At first glance, this colorful little book comes across as a small volume about a small cat. Not so. “Bobcat: Master of Survival” by Kevin Hansen grows in stature with every page.
“Bobcat” covers the species throughout its range in North America while providing an Arizona perspective (including a foreword by the author’s mentor, former Arizona Game and Fish Department lion biologist Harley Shaw).
Written for a general audience, “Bobcat” is arranged in six chapters. The first four deal with the cat’s natural history, the last two with its relationships with humans. Acronyms and scientific jargon are defined and explained, and the book also serves as a wildlife management primer.
Hansen bases his book on a plethora of bobcat studies. Among other fascinating facts, readers learn that cottontails and wood rats are the principal prey for Arizona’ bobcats; that these wildcats see better than humans at night but not as well as us in the daylight; and that bobcats are as difficult to sex as they are to census (dental differences being about as good a method of telling males from females as any other).

RECORD EXCERPTS:
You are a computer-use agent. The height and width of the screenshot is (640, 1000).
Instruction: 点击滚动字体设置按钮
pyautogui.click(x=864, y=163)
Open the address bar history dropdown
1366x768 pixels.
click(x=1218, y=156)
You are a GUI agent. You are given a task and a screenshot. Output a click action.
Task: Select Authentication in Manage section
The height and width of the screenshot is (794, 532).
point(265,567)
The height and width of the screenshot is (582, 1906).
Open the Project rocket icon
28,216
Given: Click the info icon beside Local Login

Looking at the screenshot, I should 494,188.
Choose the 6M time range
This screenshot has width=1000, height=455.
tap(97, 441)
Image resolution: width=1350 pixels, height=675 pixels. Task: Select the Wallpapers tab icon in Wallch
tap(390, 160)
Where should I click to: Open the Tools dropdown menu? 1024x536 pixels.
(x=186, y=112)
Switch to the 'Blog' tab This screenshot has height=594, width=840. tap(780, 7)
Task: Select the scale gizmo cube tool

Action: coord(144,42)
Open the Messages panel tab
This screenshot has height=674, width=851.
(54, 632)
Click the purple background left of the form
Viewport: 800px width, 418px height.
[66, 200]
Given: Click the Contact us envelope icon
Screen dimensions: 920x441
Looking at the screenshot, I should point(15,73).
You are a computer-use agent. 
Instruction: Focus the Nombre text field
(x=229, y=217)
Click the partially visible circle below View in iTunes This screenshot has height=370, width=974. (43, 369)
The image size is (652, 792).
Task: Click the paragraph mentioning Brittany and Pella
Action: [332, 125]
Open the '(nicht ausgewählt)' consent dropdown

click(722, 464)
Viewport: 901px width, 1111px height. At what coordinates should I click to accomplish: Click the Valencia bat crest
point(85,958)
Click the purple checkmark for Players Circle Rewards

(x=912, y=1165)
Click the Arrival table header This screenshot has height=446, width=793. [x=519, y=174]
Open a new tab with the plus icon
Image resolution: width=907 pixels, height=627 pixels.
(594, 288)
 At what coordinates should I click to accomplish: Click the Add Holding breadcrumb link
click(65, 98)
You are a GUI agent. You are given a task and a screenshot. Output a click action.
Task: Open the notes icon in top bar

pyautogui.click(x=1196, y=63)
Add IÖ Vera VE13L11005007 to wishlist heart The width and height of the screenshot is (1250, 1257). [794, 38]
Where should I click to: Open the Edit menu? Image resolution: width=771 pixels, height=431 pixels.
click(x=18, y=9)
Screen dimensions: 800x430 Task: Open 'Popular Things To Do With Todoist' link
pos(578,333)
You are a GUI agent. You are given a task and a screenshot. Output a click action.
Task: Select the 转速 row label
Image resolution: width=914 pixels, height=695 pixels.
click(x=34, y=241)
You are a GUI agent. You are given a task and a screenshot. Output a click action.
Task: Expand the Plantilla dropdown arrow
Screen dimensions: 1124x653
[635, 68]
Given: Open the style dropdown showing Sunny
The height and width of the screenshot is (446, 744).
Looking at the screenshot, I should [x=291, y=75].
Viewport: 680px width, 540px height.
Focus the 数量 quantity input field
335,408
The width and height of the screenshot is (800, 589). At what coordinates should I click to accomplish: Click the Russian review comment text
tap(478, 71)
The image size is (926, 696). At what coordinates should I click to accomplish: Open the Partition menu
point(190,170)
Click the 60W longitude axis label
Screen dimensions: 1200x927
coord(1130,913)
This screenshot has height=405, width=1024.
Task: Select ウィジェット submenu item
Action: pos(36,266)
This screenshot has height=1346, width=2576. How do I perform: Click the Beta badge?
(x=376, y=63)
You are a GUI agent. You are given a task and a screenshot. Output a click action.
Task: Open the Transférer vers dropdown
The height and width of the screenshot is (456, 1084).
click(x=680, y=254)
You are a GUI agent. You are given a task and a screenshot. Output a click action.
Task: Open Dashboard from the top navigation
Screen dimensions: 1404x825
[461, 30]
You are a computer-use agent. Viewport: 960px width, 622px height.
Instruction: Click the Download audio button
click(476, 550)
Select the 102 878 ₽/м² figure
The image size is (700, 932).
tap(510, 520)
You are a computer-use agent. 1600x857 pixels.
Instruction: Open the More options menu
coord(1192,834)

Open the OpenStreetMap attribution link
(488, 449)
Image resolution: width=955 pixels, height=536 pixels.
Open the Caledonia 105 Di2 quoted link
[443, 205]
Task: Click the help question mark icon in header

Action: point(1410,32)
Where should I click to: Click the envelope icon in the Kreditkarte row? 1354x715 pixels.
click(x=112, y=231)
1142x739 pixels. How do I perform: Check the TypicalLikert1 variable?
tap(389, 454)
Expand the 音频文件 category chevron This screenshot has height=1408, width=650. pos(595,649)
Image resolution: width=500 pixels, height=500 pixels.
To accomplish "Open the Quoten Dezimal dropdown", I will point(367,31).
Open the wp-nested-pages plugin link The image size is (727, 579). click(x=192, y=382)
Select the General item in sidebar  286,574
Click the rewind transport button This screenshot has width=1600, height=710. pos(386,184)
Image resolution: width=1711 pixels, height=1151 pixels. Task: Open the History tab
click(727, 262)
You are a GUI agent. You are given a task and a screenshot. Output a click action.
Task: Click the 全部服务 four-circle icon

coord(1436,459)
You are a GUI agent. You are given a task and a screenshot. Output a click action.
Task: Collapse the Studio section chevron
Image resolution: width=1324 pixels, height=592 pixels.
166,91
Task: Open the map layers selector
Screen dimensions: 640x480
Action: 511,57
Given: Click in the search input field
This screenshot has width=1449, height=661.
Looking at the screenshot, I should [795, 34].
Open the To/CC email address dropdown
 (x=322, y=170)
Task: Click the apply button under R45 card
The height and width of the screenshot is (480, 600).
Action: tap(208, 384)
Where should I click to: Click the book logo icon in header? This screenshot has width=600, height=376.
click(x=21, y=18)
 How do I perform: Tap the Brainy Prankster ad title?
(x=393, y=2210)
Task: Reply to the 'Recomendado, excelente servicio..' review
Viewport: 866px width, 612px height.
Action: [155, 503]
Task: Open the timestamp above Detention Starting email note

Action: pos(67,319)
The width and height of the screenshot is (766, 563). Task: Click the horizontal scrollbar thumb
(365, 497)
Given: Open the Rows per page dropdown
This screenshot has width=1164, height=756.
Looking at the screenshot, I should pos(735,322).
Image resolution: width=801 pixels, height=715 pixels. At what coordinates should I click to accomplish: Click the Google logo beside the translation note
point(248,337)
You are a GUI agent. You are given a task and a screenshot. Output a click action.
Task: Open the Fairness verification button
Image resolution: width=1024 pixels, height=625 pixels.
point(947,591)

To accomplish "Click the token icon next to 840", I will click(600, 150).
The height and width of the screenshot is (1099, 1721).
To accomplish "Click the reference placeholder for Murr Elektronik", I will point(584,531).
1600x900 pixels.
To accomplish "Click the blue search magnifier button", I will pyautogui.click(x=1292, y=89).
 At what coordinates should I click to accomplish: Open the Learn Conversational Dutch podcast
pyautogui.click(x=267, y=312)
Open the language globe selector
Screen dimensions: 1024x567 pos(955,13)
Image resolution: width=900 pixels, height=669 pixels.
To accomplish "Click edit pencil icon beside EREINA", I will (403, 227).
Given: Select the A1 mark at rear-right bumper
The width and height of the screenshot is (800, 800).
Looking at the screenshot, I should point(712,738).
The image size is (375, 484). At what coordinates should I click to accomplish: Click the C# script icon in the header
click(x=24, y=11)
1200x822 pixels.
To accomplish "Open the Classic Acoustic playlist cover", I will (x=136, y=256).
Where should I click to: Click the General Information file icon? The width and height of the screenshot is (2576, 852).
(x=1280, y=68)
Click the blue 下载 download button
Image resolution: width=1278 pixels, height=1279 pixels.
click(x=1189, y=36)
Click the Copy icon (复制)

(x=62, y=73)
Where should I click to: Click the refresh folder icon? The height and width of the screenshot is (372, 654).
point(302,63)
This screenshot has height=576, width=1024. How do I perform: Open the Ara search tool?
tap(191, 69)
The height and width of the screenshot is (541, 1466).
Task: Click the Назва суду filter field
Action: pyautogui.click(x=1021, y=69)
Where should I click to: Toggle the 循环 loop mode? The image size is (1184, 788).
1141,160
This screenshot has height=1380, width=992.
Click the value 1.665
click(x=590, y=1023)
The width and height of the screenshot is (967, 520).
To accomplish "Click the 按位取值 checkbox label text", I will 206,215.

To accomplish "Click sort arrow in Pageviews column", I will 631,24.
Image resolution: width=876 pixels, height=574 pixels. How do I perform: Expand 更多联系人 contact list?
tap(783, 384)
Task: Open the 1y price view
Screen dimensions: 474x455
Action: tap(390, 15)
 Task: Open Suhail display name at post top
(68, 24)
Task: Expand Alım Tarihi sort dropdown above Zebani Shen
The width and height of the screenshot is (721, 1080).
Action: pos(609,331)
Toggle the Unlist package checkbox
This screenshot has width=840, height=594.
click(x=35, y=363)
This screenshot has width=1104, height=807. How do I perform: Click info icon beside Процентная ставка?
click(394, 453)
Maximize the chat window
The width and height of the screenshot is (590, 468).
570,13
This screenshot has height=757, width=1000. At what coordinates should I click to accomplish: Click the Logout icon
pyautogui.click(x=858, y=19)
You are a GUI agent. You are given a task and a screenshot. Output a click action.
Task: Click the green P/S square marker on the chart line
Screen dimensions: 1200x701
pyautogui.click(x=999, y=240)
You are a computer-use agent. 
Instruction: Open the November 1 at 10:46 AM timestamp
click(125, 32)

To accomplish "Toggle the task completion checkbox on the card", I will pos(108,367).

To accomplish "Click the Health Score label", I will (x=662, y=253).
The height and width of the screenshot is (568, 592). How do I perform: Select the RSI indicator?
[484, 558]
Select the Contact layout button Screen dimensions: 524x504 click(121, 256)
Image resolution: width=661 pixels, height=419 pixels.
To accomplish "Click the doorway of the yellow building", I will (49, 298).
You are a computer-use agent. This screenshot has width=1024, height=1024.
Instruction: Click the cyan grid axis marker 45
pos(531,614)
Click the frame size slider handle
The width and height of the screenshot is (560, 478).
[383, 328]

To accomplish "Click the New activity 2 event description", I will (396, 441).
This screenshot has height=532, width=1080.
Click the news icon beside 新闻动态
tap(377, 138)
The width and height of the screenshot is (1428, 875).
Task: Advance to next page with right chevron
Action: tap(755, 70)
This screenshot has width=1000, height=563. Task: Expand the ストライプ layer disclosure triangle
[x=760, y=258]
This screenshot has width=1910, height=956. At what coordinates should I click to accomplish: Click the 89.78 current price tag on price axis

EXERCISE INSTRUCTIONS:
1. Copy the stretch of the bobcat book review from "At first glance, this" through "wildlife management primer." word for word.
2. From the bobcat book review, list the facts about bobcats that it says readers learn from the book.

ANSWER LIST:
1.
At first glance, this colorful little book comes across as a small volume about a small cat. Not so. “Bobcat: Master of Survival” by Kevin Hansen grows in stature with every page.
“Bobcat” covers the species throughout its range in North America while providing an Arizona perspective (including a foreword by the author’s mentor, former Arizona Game and Fish Department lion biologist Harley Shaw).
Written for a general audience, “Bobcat” is arranged in six chapters. The first four deal with the cat’s natural history, the last two with its relationships with humans. Acronyms and scientific jargon are defined and explained, and the book also serves as a wildlife management primer.

2.
- Cottontails and wood rats are the principal prey for Arizona's bobcats.
- These wildcats see better than humans at night but not as well as humans in the daylight.
- Bobcats are as difficult to sex as they are to census, and dental differences are about as good a method of telling males from females as any other.